Она еще один глоток сделала. Скулы ее горели. Она опустила глаза, и он увидел: у нее ресницы тоже седые, белые, как у альбиноса.
– Я была замужем. И у меня тоже было двое детишек, как у вас.
– Подняла глаза. Они насквозь были высвечены ярким, жестким светом. Он видел дно ее жизни, ее души.
– Мой муж занимался автомобилями. Процветал. Девочки очень красивые... были.
– Были?
Он уже все понял.
– Мы все разбились на машине. На его новой машине. Он дорого купил. Самую новую, последнюю модель. Очень красивая машина. Как женщина. Такие женские формы. Плечо... бедро...
–
– Мы поехали во Флориду. На океан. На пляжи. Я хотела показать девочкам океан. Искупаться. Вдоволь накупаться в теплом море. В синем море. На просторе.
Он понимал: она говорит сейчас, просто чтобы говорить, чтобы выговориться. Застыл. И граппа куском льда застыла в бокале.
– Муж водил машину хорошо. Даже очень хорошо. Ездил быстро, но грамотно. Он безупречно водил машину. Не придерешься. Мы сначала хотели приехать в Новый Орлеан. Девочкам показать город. На подъездах к Новому Орлеану на встречную выехала грузовая фура. Она снесла нам весь левый бок. Я сидела справа, на заднем сиденье. Муж и Дези погибли сразу. Лили еще жила трое суток. Еще жила. Пока она жила, жила и я. А потом я умерла. А потом меня воскресили. Но я до сих пор не знаю, зачем.
Она одним жадным глотком выпила граппу. Зажала рот рукой. Так сидела, закрыв глаза. Юрий положил руку на ее руку.
– Не тоскуйте. Это все жизнь.
– Да, - кивнула она, - это все жизнь.
Прикоснулась к темной бутылке прямо перед собой. Слабо улыбнулась. Ее улыбка улетела мотыльком-однодневкой.
– Еще нальем? Это хорошее кьянти. Я люблю кьянти.
Юрий разлил красное вино. Осторожно поставил бутылку на стол.
– Вы здесь живете у друзей?
– У друзей. В семье. Это родня моей бывшей хозяйки. Они ухаживают за ее могилой. А это ее кафе.
Она кивнула на столы, на стулья, на гудящую речами и смехом веранду.
– В каком смысле ее?
– В прямом.

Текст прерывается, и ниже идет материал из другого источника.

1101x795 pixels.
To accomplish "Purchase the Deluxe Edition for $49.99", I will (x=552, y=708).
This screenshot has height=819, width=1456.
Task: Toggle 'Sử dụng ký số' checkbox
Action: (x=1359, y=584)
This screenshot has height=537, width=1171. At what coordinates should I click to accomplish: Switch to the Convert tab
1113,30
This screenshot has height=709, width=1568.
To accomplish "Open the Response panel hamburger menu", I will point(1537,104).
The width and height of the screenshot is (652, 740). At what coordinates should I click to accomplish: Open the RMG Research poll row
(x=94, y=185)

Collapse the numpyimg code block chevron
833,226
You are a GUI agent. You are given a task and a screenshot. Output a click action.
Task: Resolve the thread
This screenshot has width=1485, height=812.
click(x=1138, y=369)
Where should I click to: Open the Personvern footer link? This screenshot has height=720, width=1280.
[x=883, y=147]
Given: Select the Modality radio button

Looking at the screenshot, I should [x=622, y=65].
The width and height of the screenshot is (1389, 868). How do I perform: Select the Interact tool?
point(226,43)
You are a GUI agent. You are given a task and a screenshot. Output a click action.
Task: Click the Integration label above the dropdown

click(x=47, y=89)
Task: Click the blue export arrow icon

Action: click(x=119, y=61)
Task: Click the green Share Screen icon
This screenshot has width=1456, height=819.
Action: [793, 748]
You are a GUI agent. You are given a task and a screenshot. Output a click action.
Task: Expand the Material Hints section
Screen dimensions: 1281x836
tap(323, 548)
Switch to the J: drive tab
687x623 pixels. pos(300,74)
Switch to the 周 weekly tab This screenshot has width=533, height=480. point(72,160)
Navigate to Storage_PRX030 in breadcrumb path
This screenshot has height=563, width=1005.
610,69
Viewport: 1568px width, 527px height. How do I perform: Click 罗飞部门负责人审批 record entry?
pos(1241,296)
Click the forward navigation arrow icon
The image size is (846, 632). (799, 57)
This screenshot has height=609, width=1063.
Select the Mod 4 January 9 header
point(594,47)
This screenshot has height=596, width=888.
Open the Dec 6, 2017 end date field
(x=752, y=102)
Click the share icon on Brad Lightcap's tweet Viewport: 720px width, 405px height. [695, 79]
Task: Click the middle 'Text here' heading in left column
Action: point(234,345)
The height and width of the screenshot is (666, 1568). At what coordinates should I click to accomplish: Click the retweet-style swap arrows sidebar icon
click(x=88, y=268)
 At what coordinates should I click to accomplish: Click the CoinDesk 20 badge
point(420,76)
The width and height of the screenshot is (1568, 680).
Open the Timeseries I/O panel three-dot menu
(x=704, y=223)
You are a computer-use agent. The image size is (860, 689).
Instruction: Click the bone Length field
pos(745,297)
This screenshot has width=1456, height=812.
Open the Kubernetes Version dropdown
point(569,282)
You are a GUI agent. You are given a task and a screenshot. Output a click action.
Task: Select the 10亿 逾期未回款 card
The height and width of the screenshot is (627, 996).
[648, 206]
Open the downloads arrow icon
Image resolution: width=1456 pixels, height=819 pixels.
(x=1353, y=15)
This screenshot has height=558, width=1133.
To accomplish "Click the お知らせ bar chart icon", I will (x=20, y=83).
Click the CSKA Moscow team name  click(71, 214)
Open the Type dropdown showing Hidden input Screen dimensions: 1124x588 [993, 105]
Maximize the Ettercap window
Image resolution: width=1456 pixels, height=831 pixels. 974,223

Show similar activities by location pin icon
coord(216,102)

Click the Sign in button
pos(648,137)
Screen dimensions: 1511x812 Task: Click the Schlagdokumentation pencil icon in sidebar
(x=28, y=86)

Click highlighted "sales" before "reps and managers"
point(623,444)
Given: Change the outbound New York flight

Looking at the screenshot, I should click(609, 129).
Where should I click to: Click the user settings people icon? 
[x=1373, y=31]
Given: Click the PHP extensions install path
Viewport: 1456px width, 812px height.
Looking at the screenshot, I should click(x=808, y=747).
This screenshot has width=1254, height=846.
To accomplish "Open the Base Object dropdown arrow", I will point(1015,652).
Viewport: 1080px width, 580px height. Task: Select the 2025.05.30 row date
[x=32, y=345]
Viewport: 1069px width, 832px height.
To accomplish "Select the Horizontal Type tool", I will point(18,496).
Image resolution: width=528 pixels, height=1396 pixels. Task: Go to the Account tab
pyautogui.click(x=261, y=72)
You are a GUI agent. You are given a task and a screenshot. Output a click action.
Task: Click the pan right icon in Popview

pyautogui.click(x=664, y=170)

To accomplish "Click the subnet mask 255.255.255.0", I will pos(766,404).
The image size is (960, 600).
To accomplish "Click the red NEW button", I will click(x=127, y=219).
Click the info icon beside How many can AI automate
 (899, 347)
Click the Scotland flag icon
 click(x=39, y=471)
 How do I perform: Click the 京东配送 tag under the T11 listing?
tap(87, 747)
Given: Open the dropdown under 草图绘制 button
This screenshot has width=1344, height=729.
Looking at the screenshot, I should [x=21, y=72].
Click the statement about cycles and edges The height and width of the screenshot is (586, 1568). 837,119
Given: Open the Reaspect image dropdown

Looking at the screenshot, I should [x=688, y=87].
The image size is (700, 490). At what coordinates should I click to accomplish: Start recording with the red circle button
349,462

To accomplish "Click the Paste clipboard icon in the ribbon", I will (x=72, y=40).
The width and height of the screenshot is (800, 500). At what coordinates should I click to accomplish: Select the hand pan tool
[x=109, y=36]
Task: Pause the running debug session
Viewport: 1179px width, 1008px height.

Она была его владелицей. Еще до войны. Я всегда приезжаю сюда, заказываю кьянти и долго сижу. Вспоминаю.
Опять эта просящая, умоляющая простить улыбка.
Юрий осмелел.
– Как вы можете приезжать на могилу убийцы?
Женщина опустила голову под тяжестью серебряных кос.
– Могу. Вот так, могу.
– Почему?
– В том аду, - голос русской был ровен и даже весел, будто бы она не о войне рассказывала, а о партии в гольф, - любое человеческое отношение уже было счастьем. Можно сказать, я была счастлива.
– Счастливы? В Освенциме?
– Да. Счастлива. В Освенциме. И я тогда была не просто молодая -- я была ребенком. И я была жива. И меня хорошо кормили. И ко мне хорошо относились.
– Вот как, - Юрий сжал кулаки под столом.
– За тарелку супа вы полюбили эту нечисть?
– А что вы хотели бы? Чтобы я пошла и убила из игрушечного автомата коменданта лагеря?
Ему нечем было крыть. Он опустил голову.
– И она не одну меня спасла. Она спасла еще одного человека. Мальчика. Как это, - она искала русское слово, - новорожденного, да, младенца.
– Младенца?
– Ну да. Его родила одна девушка. Еврейка. Родила и ушла в газовую камеру. А ребенка усыновила моя хозяйка.
Юрий положил руки на стол и опять сцепил кулаки.
– За две спасенных жизни -- тысячи расстрелянных и сожженных? Хороши ваши весы!